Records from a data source
*-*-*

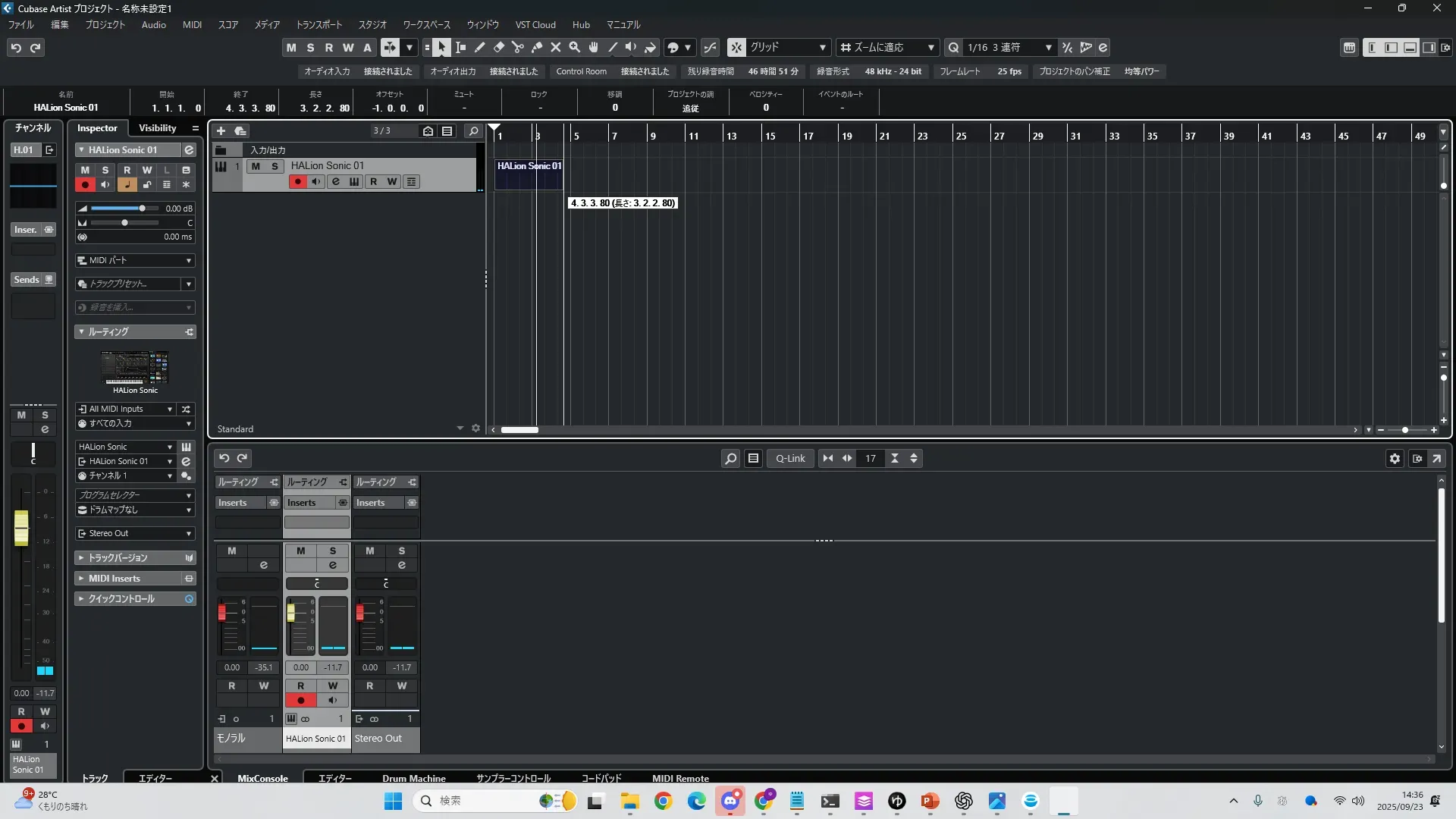Click the Add Track plus button
This screenshot has width=1456, height=819.
pyautogui.click(x=221, y=130)
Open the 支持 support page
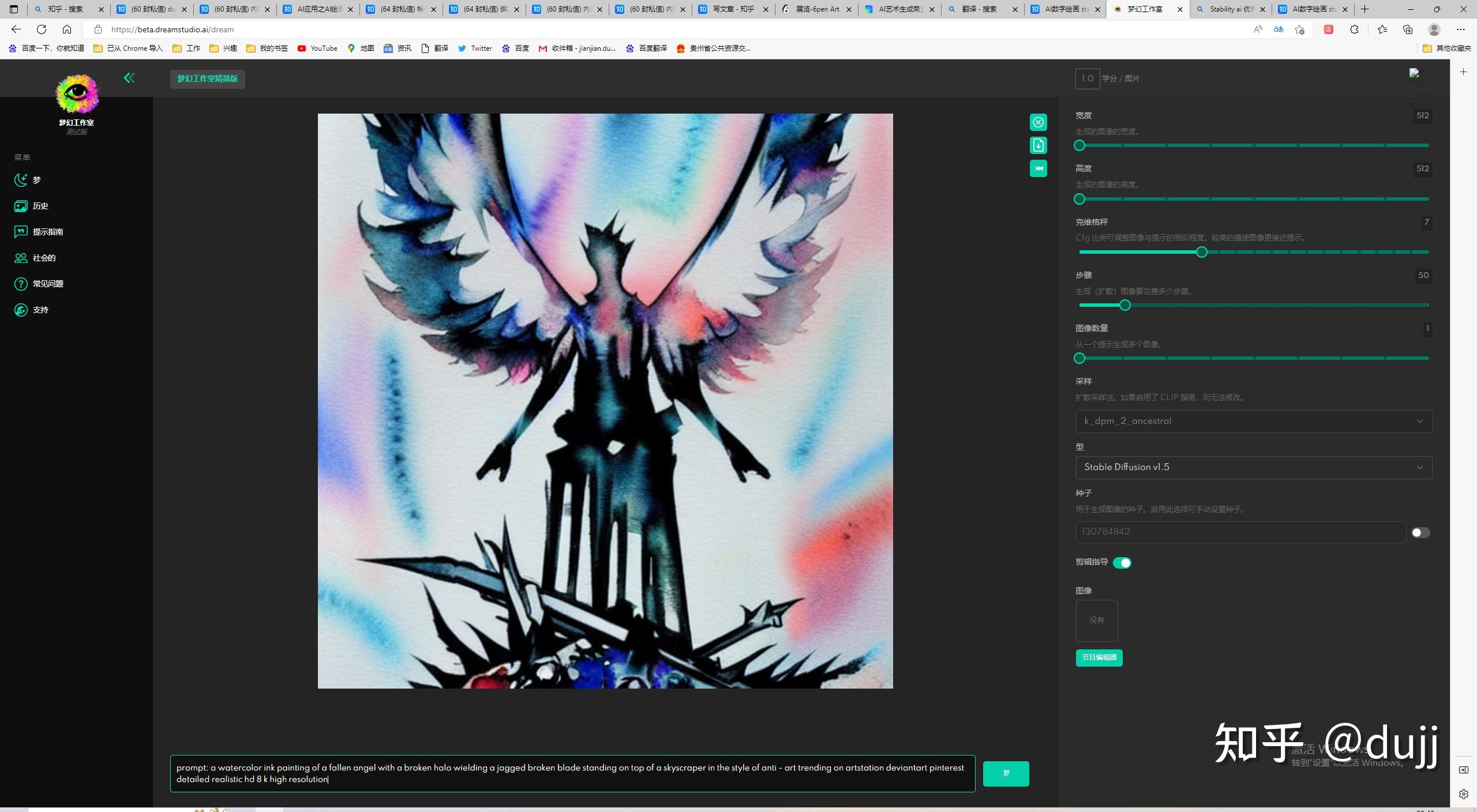1477x812 pixels. pyautogui.click(x=39, y=310)
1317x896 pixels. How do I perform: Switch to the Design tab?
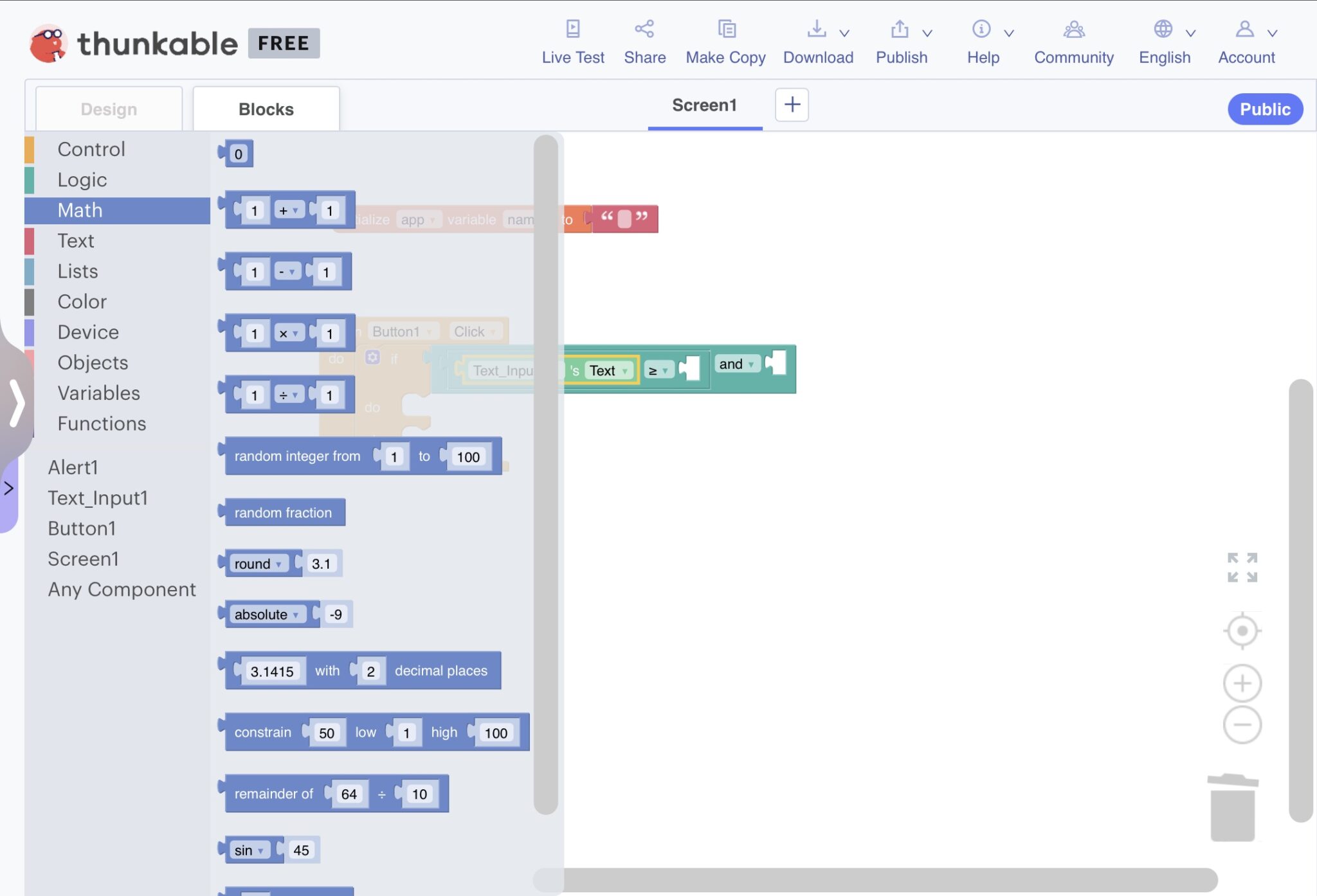(108, 108)
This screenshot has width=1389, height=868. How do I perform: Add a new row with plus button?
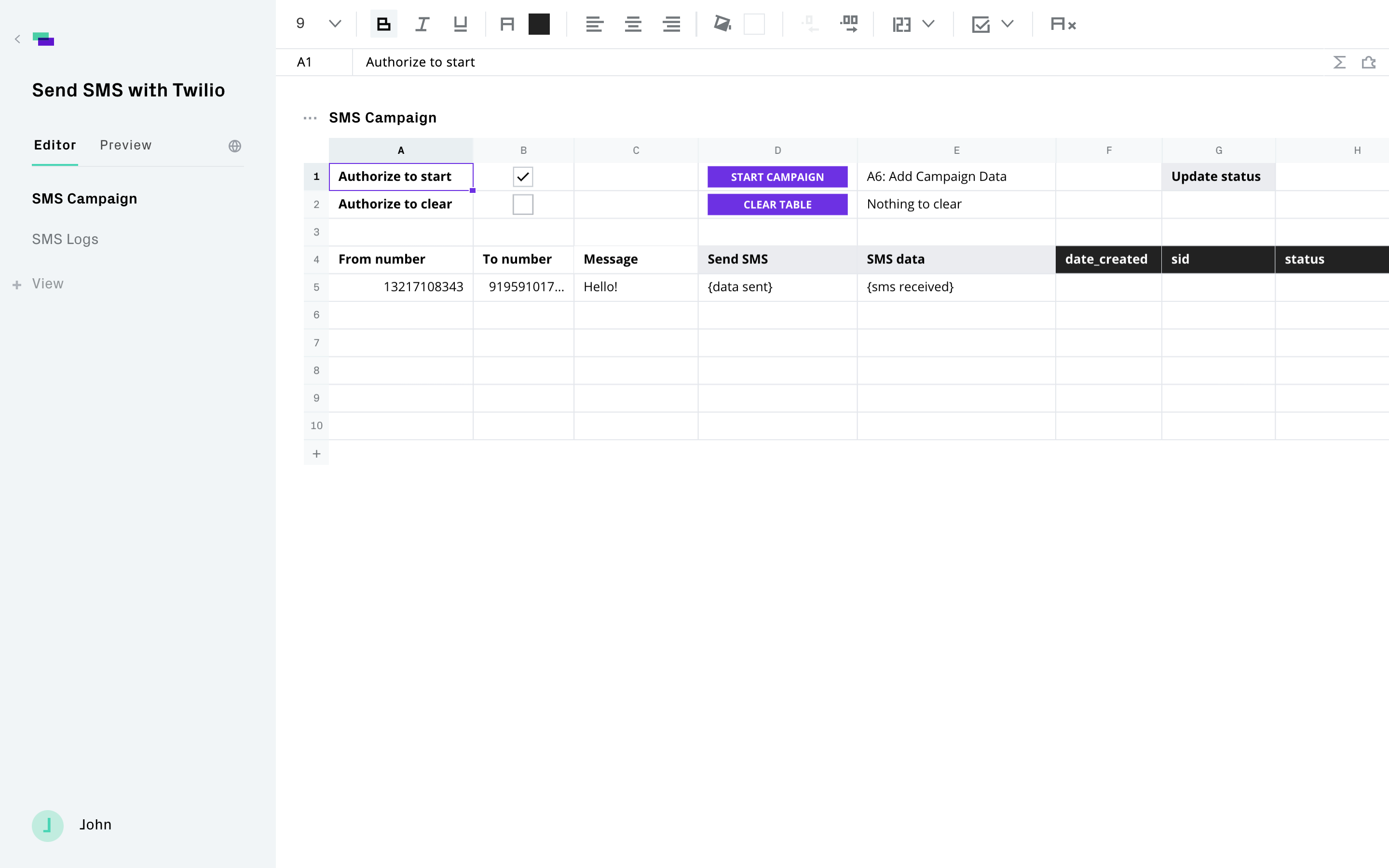coord(316,453)
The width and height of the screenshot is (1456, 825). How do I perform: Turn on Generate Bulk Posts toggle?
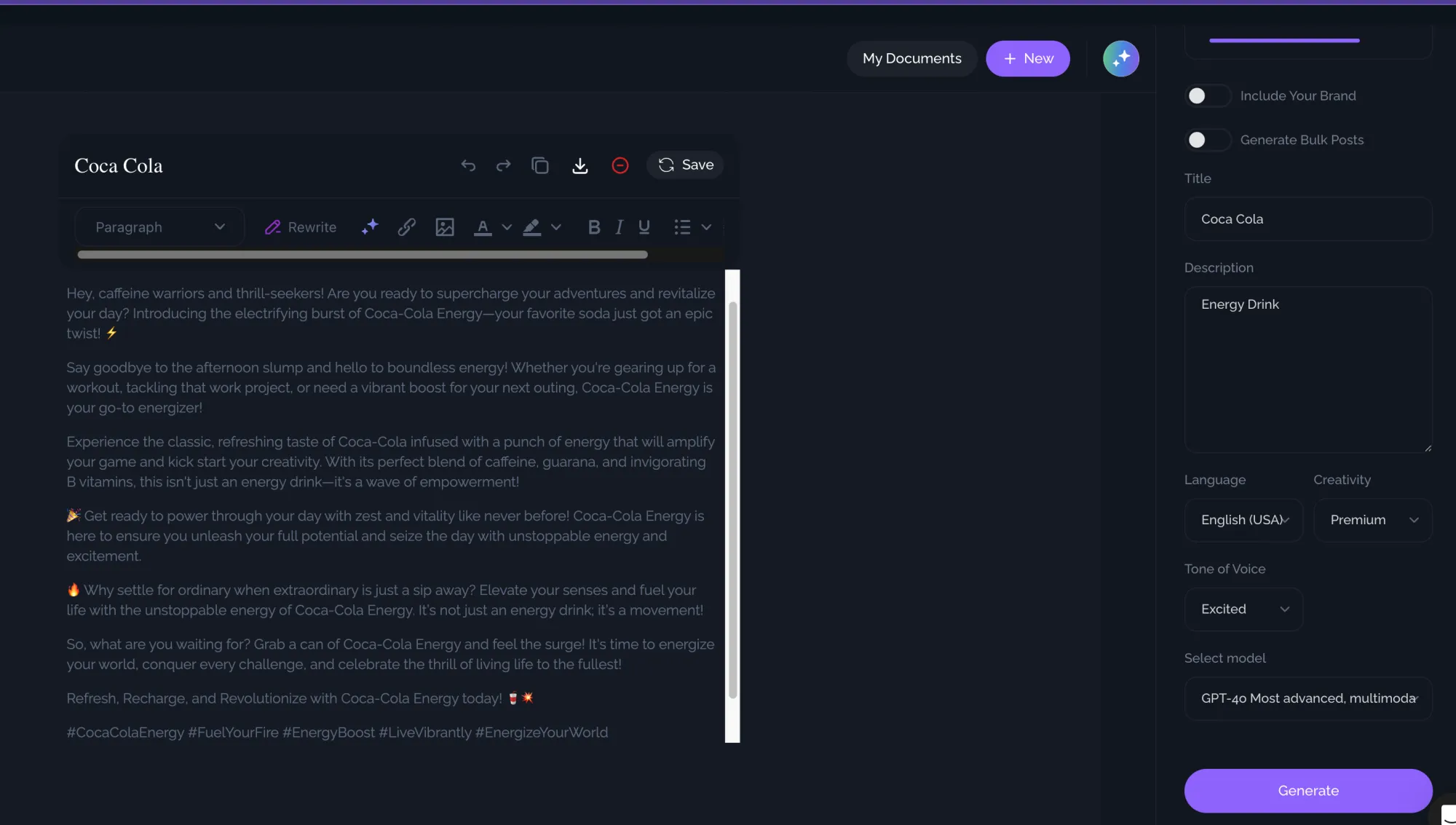point(1207,140)
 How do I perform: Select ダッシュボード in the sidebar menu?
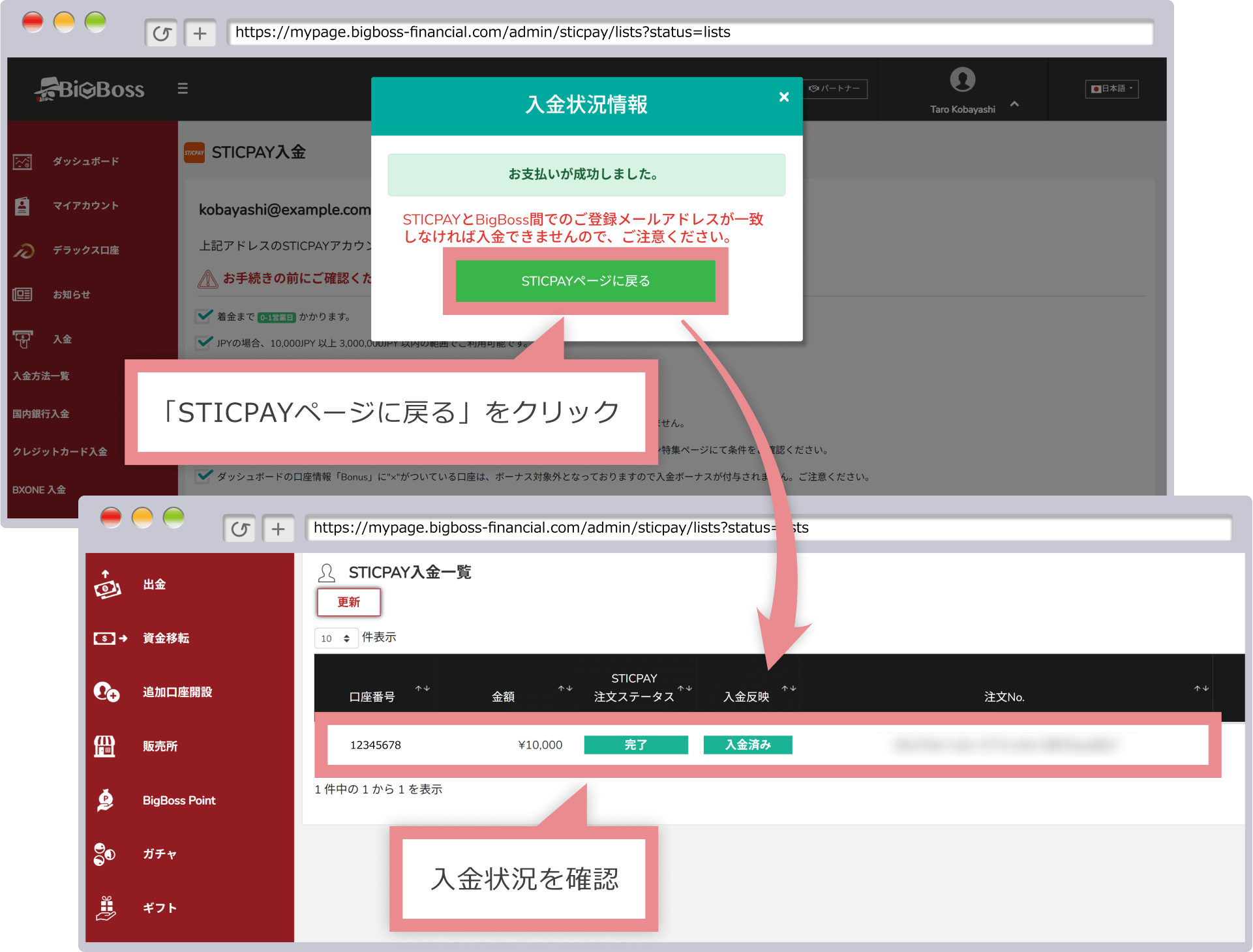[x=85, y=161]
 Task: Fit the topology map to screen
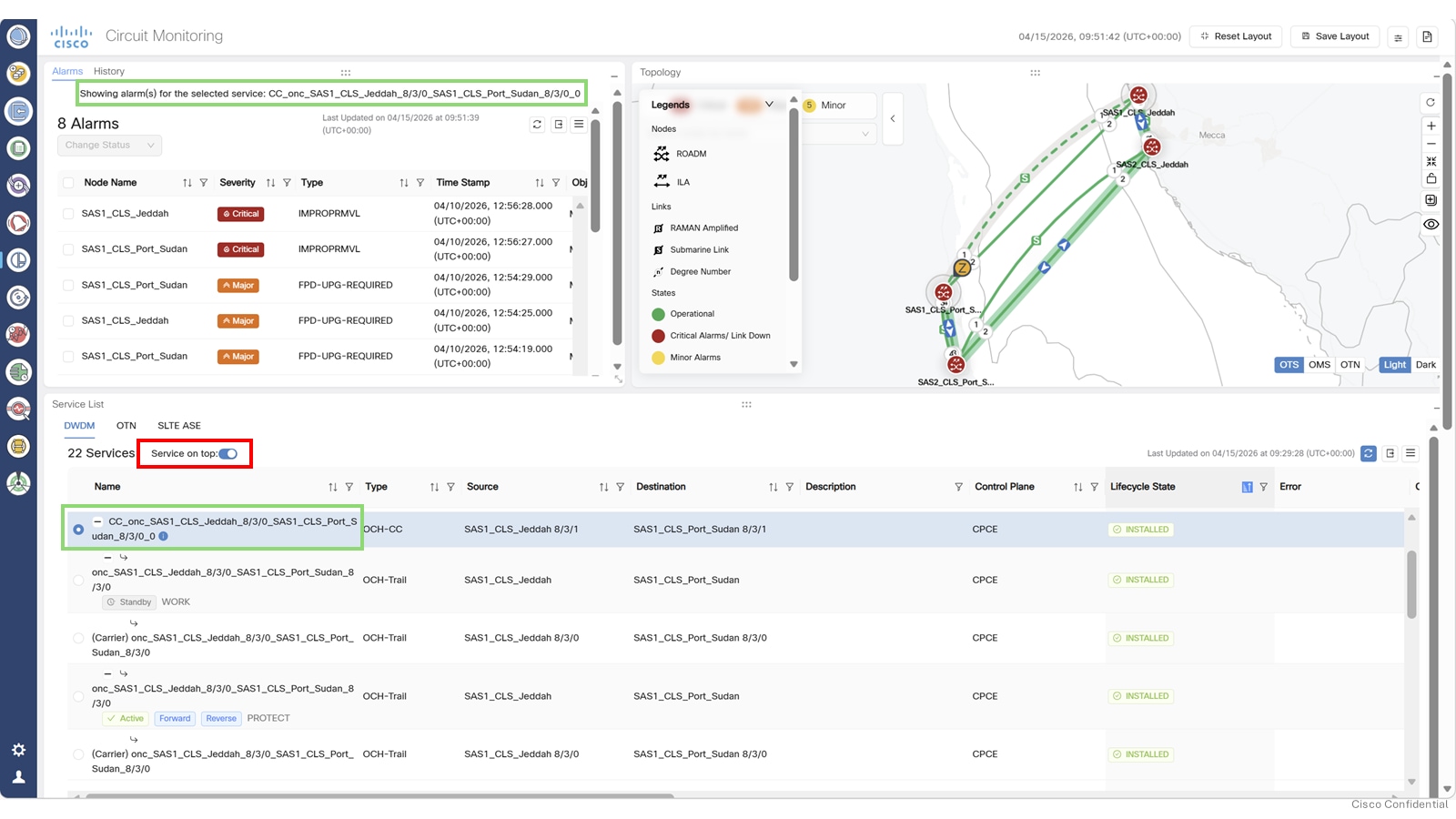click(1431, 161)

*-*-*

EXERCISE GOAL:
Write out exactly the lines from the line holding "How do I perform: Select" through the last line of the records above, inclusive, and nothing more. Leave out the pictures.

WRITTEN RESPONSE:
 How do I perform: Select ダッシュボード in the sidebar menu?
[x=85, y=161]
 Task: Fit the topology map to screen
click(1431, 161)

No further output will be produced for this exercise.